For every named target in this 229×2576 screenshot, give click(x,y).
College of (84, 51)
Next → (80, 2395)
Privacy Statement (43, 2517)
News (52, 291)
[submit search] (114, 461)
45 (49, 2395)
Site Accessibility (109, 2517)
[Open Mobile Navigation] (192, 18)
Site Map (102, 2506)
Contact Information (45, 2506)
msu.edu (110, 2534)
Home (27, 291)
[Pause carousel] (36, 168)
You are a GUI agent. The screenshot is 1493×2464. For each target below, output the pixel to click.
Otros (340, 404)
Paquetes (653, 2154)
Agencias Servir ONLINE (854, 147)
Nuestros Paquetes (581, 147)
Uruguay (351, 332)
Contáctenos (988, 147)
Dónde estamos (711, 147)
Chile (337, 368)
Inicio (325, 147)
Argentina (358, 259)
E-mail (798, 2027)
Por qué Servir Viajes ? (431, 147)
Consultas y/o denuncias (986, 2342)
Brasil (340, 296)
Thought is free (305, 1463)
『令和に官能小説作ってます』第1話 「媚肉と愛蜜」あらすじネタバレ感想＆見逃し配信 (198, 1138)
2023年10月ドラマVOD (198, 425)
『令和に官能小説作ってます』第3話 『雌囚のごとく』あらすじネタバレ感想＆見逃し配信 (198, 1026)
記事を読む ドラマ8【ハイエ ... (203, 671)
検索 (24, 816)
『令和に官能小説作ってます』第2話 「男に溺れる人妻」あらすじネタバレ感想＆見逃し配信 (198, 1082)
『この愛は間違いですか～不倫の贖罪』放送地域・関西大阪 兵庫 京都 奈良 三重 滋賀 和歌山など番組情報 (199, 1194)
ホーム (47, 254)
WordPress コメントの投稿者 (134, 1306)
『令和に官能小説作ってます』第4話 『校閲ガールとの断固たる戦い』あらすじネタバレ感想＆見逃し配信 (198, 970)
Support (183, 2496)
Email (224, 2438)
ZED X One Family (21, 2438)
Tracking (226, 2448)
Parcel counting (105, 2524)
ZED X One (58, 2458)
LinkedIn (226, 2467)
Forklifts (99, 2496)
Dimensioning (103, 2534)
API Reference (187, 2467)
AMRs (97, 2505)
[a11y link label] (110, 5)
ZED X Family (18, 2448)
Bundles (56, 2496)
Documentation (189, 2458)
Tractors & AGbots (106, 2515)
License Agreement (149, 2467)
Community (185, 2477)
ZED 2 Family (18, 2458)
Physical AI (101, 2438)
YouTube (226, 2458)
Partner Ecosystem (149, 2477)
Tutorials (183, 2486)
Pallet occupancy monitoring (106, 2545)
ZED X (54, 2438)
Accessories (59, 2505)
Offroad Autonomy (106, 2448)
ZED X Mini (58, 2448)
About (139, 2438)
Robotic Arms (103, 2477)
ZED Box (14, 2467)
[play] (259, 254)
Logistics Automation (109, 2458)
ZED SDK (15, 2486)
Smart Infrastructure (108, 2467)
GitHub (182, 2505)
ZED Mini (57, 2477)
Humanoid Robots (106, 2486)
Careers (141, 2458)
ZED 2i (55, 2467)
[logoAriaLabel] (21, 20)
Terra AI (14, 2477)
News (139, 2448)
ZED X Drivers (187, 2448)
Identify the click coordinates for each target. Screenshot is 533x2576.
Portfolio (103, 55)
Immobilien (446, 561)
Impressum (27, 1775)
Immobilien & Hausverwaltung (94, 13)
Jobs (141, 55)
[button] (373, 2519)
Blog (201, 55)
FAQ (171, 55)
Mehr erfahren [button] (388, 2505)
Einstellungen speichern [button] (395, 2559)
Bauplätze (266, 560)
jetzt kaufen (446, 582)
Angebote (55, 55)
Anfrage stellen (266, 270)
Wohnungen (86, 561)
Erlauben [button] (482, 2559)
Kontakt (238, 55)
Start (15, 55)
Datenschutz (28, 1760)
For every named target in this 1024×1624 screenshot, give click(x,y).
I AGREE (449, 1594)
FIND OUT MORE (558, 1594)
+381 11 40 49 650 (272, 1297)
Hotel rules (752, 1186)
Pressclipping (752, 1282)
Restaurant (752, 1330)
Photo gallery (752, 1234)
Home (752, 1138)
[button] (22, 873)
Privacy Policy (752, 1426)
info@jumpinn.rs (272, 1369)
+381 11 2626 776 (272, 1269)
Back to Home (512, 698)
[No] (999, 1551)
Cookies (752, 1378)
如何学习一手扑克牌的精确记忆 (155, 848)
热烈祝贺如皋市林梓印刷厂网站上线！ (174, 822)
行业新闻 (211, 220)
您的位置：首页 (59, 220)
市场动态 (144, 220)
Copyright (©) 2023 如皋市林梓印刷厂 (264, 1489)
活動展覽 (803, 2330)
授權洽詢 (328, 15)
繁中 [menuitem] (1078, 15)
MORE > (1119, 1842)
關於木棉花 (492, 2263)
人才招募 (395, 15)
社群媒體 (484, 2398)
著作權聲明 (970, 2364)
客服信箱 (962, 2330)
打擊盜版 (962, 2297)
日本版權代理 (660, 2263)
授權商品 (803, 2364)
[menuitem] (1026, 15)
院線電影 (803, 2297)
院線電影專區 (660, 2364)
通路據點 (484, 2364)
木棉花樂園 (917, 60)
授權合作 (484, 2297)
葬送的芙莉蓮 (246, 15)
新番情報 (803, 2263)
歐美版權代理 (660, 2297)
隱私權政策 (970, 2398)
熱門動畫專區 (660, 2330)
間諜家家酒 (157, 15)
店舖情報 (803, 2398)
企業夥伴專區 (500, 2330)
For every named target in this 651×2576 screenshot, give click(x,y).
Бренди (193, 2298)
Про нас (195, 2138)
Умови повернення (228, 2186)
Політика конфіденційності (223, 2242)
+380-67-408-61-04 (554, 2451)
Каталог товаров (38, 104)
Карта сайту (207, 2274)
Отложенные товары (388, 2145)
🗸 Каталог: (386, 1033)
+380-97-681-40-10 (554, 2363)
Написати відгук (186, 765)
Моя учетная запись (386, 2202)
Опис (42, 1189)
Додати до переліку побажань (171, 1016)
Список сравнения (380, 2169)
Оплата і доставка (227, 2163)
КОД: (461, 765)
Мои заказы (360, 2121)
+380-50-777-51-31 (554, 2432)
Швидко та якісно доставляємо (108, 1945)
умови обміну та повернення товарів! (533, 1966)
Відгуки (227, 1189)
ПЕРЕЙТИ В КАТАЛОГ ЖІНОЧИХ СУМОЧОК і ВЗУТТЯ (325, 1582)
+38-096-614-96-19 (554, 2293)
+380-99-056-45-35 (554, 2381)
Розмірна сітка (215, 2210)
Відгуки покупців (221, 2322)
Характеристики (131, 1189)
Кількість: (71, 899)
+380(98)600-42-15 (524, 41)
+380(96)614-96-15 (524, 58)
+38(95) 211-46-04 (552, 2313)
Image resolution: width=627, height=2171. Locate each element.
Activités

.....

§ Task directions: Rewrite every entry above as one numbered list, leaving out any blank lines.

§ Completed task:
1. For every named target in this 229×2576 screenshot, give click(x,y).
2. College of (84, 51)
3. Next → (80, 2395)
4. Privacy Statement (43, 2517)
5. News (52, 291)
6. [submit search] (114, 461)
7. 45 (49, 2395)
8. Site Accessibility (109, 2517)
9. [Open Mobile Navigation] (192, 18)
10. Site Map (102, 2506)
11. Contact Information (45, 2506)
12. msu.edu (110, 2534)
13. Home (27, 291)
14. [Pause carousel] (36, 168)
15. You are a GUI agent. The screenshot is 1493×2464. For each target below, output the pixel to click.
16. Otros (340, 404)
17. Paquetes (653, 2154)
18. Agencias Servir ONLINE (854, 147)
19. Nuestros Paquetes (581, 147)
20. Uruguay (351, 332)
21. Contáctenos (988, 147)
22. Dónde estamos (711, 147)
23. Chile (337, 368)
24. Inicio (325, 147)
25. Argentina (358, 259)
26. E-mail (798, 2027)
27. Por qué Servir Viajes ? (431, 147)
28. Consultas y/o denuncias (986, 2342)
29. Brasil (340, 296)
30. Thought is free (305, 1463)
31. 『令和に官能小説作ってます』第1話 「媚肉と愛蜜」あらすじネタバレ感想＆見逃し配信 (198, 1138)
32. 2023年10月ドラマVOD (198, 425)
33. 『令和に官能小説作ってます』第3話 『雌囚のごとく』あらすじネタバレ感想＆見逃し配信 (198, 1026)
34. 記事を読む ドラマ8【ハイエ ... (203, 671)
35. 検索 (24, 816)
36. 『令和に官能小説作ってます』第2話 「男に溺れる人妻」あらすじネタバレ感想＆見逃し配信 (198, 1082)
37. 『この愛は間違いですか～不倫の贖罪』放送地域・関西大阪 兵庫 京都 奈良 三重 滋賀 和歌山など番組情報 (199, 1194)
38. ホーム (47, 254)
39. WordPress コメントの投稿者 (134, 1306)
40. 『令和に官能小説作ってます』第4話 『校閲ガールとの断固たる戦い』あらすじネタバレ感想＆見逃し配信 (198, 970)
41. Support (183, 2496)
42. Email (224, 2438)
43. ZED X One Family (21, 2438)
44. Tracking (226, 2448)
45. Parcel counting (105, 2524)
46. ZED X One (58, 2458)
47. LinkedIn (226, 2467)
48. Forklifts (99, 2496)
49. Dimensioning (103, 2534)
50. API Reference (187, 2467)
51. AMRs (97, 2505)
52. [a11y link label] (110, 5)
53. ZED X Family (18, 2448)
54. Bundles (56, 2496)
55. Documentation (189, 2458)
56. Tractors & AGbots (106, 2515)
57. License Agreement (149, 2467)
58. Community (185, 2477)
59. ZED 2 Family (18, 2458)
60. Physical AI (101, 2438)
61. YouTube (226, 2458)
62. Partner Ecosystem (149, 2477)
63. Tutorials (183, 2486)
64. Pallet occupancy monitoring (106, 2545)
65. ZED X (54, 2438)
66. Accessories (59, 2505)
67. Offroad Autonomy (106, 2448)
68. ZED X Mini (58, 2448)
69. About (139, 2438)
70. Robotic Arms (103, 2477)
71. ZED Box (14, 2467)
72. [play] (259, 254)
73. Logistics Automation (109, 2458)
74. ZED SDK (15, 2486)
75. Smart Infrastructure (108, 2467)
76. GitHub (182, 2505)
77. ZED Mini (57, 2477)
78. Humanoid Robots (106, 2486)
79. Careers (141, 2458)
80. ZED 2i (55, 2467)
81. [logoAriaLabel] (21, 20)
82. Terra AI (14, 2477)
83. News (139, 2448)
84. ZED X Drivers (187, 2448)
85. Identify the click coordinates for each target. Screenshot is 533x2576.
86. Portfolio (103, 55)
87. Immobilien (446, 561)
88. Impressum (27, 1775)
89. Immobilien & Hausverwaltung (94, 13)
90. Jobs (141, 55)
91. [button] (373, 2519)
92. Blog (201, 55)
93. FAQ (171, 55)
94. Mehr erfahren [button] (388, 2505)
95. Einstellungen speichern [button] (395, 2559)
96. Bauplätze (266, 560)
97. jetzt kaufen (446, 582)
98. Angebote (55, 55)
99. Anfrage stellen (266, 270)
100. Wohnungen (86, 561)
101. Erlauben [button] (482, 2559)
102. Kontakt (238, 55)
103. Start (15, 55)
104. Datenschutz (28, 1760)
105. For every named target in this 1024×1624 screenshot, give click(x,y).
106. I AGREE (449, 1594)
107. FIND OUT MORE (558, 1594)
108. +381 11 40 49 650 (272, 1297)
109. Hotel rules (752, 1186)
110. Pressclipping (752, 1282)
111. Restaurant (752, 1330)
112. Photo gallery (752, 1234)
113. Home (752, 1138)
114. [button] (22, 873)
115. Privacy Policy (752, 1426)
116. info@jumpinn.rs (272, 1369)
117. +381 11 2626 776 (272, 1269)
118. Back to Home (512, 698)
119. [No] (999, 1551)
120. Cookies (752, 1378)
121. 如何学习一手扑克牌的精确记忆 (155, 848)
122. 热烈祝贺如皋市林梓印刷厂网站上线！ (174, 822)
123. 行业新闻 (211, 220)
124. 您的位置：首页 (59, 220)
125. 市场动态 (144, 220)
126. Copyright (©) 2023 如皋市林梓印刷厂 (264, 1489)
127. 活動展覽 (803, 2330)
128. 授權洽詢 (328, 15)
129. 繁中 [menuitem] (1078, 15)
130. MORE > (1119, 1842)
131. 關於木棉花 (492, 2263)
132. 人才招募 (395, 15)
133. 社群媒體 (484, 2398)
134. 著作權聲明 (970, 2364)
135. 客服信箱 (962, 2330)
136. 打擊盜版 (962, 2297)
137. 日本版權代理 (660, 2263)
138. 授權商品 (803, 2364)
139. [menuitem] (1026, 15)
140. 院線電影 (803, 2297)
141. 院線電影專區 (660, 2364)
142. 通路據點 (484, 2364)
143. 木棉花樂園 (917, 60)
144. 授權合作 (484, 2297)
145. 葬送的芙莉蓮 (246, 15)
146. 新番情報 (803, 2263)
147. 歐美版權代理 (660, 2297)
148. 隱私權政策 (970, 2398)
149. 熱門動畫專區 (660, 2330)
150. 間諜家家酒 (157, 15)
151. 店舖情報 (803, 2398)
152. 企業夥伴專區 (500, 2330)
153. For every named target in this 651×2576 screenshot, give click(x,y).
154. Бренди (193, 2298)
155. Про нас (195, 2138)
156. Умови повернення (228, 2186)
157. Політика конфіденційності (223, 2242)
158. +380-67-408-61-04 (554, 2451)
159. Каталог товаров (38, 104)
160. Карта сайту (207, 2274)
161. Отложенные товары (388, 2145)
162. 🗸 Каталог: (386, 1033)
163. +380-97-681-40-10 (554, 2363)
164. Написати відгук (186, 765)
165. Моя учетная запись (386, 2202)
166. Опис (42, 1189)
167. Додати до переліку побажань (171, 1016)
168. Список сравнения (380, 2169)
169. Оплата і доставка (227, 2163)
170. КОД: (461, 765)
171. Мои заказы (360, 2121)
172. +380-50-777-51-31 (554, 2432)
173. Швидко та якісно доставляємо (108, 1945)
174. умови обміну та повернення товарів! (533, 1966)
175. Відгуки (227, 1189)
176. ПЕРЕЙТИ В КАТАЛОГ ЖІНОЧИХ СУМОЧОК і ВЗУТТЯ (325, 1582)
177. +38-096-614-96-19 (554, 2293)
178. +380-99-056-45-35 (554, 2381)
179. Розмірна сітка (215, 2210)
180. Відгуки покупців (221, 2322)
181. Характеристики (131, 1189)
182. Кількість: (71, 899)
183. +380(98)600-42-15 (524, 41)
184. +380(96)614-96-15 (524, 58)
185. +38(95) 211-46-04 (552, 2313)
186. Image resolution: width=627, height=2171. Locate each element.
187. Activités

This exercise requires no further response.